Currently LXD is still supported for compatibility with all deployments, so users that are already using LXD can start migrating their environment with enough time.

If you’re interested in running docker images inside LXC, I suggest to take a look at OpenNebula and DockerHub integration, which allows you to directly run this docker images as LXC containers without needing to run Docker inside LXC. You can find a complete example here: Running Containers — OpenNebula 6.0.2 documentation

Tried it - it’s a hassle due to the missing handling of the docker-entrypoint. Yes, it it working if you are just using some basic nginx image but I tried several other images, it’s just not working with more “complex” images. But thank you anyway for the tipp.

This should be selectable by the administrator of OpenNebula. If the admin doesn’t understand that security difference that’s another story.

In our case we use KVM machines (finished deployed KVM machines were we don’t have administrative access to the KVM start - we can only select predefined installation images and use cloud-init for initialization). - We use KVM like bare metal.

So that means

  • we can’t use the KVM functionality of OpenNebula to deploy images/maschines
  • we HAVE security and separation due to KVM itself but need to use docker stuff (or LXC in privileged configuration).

The security view is of course needed but that’s an opinionated point of view that only security is given by unprivileged containers. Privileged LXC in KVM is more secure than unprivileged LXC without KVM.
Now we have a comparable security situation but can’t use LXC with Mutara.

But OK, understood - problem by intention so I have to fork/create another driver which can be configured (or can be used without any stacked hacky situation like KVM->LXC->Docker) just to use OpenNebula with containers.

Thanks for information!

@cgonzalez Just an update because I gave your suggestion again another try.
Image: redmine:latest from dockerhub.

  • searched for Dockerfile,
  • searched for the entypoint and command in the Dockerfile
  • added that stuff to the VM template
  • tried => failed, ENV missing
  • terminated LXC container
  • added missing ENV => export to start_script context
  • created new LXC container

Still doesn’t work because uid error:

Fetching rake 13.0.3
sudo: effective uid is not 0, is /usr/bin/sudo on a file system with the 'nosuid' option set or an NFS file system without root privileges?
Bundler::SudoNotPermittedError: Bundler requires sudo access to install at the
moment. Try installing again, granting Bundler sudo access when prompted, or
installing into a different path.
An error occurred while installing rake (13.0.3), and Bundler cannot continue.
Make sure that `gem install rake -v '13.0.3' --source 'https://rubygems.org/'`
succeeds before bundling.

That image is complete non usable with LXC (don’t know if privileged LXC would allow uid0?).
I’ve tried others which also had different interesting problems. The suggestion is really not usable.

Please re-think the situation not to allow privileged LXC. It makes LXC usage nearly useless in terms of existing images.

Hello @terminar ,

Support for Entrypoint has been added in the latest release of OpenNebula.

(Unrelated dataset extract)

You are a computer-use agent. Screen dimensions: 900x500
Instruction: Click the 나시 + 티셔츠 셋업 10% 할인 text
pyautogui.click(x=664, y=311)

So now, when you export and image from the DockerHub, the entrypoint of the image is stored in /one_entrypoint.sh so you can run it on the start script of the VM:

nohup /one_entrypoint.sh &> /dev/null &

Best,
Álex.

Thanks for information, great news.
But that doesn’t fix problems regarding unprivileged containers with images needing e.g. uid 0 (like the example with the redmine image).

Hi @terminar,

This should be selectable by the administrator of OpenNebula. If the admin doesn’t understand that security difference that’s another story.

I would usually agree with you, but I think supporting privileged containers in any multi tenant environment (which from my point of view is the main propose of deploying a cloud environment) implies a very big security breach. Is not a minor configuration option.

I think the best way to proceed with this kind of errors is to find the exact problem and try to tune the container configuration in order to provide only the permission required for the specific case (i.e whatever docker needs). Instead of directly “open” the entire host.

we HAVE security and separation due to KVM itself but need to use docker stuff (or LXC in privileged configuration).

Even using KVM for your host (which will provides a virtualization layer) if two different people are able to deploy containers in this hosts they would be in danger. From this point of view I cannot see any differences between running containers in a bare metal or virtualized hosts. Even if you’re running one KVM host for one specific user the user, the user might be able to perform actions that affect the main host directly (which doesn’t sound like something I’d like to allow).

Regarding the: uid is not 0 error, please note that inside the container the root user will have uid 0 so this error isn’t probably related with the privileged/unprivileged issue.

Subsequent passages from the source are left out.